Goal of the exercise >> Give the data below again, word for word.

Stored records:
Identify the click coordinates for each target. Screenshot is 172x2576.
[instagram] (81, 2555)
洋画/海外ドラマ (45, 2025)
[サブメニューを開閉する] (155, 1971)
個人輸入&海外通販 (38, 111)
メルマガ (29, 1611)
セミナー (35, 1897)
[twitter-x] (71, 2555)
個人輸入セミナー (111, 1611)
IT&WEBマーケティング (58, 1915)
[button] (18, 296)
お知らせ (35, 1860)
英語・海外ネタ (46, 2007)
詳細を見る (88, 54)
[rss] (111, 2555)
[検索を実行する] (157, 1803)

Solution to this exercise >>
Identify the click coordinates for each target. Screenshot is 172x2576.
[instagram] (81, 2555)
洋画/海外ドラマ (45, 2025)
[サブメニューを開閉する] (155, 1971)
個人輸入&海外通販 (38, 111)
メルマガ (29, 1611)
セミナー (35, 1897)
[twitter-x] (71, 2555)
個人輸入セミナー (111, 1611)
IT&WEBマーケティング (58, 1915)
[button] (18, 296)
お知らせ (35, 1860)
英語・海外ネタ (46, 2007)
詳細を見る (88, 54)
[rss] (111, 2555)
[検索を実行する] (157, 1803)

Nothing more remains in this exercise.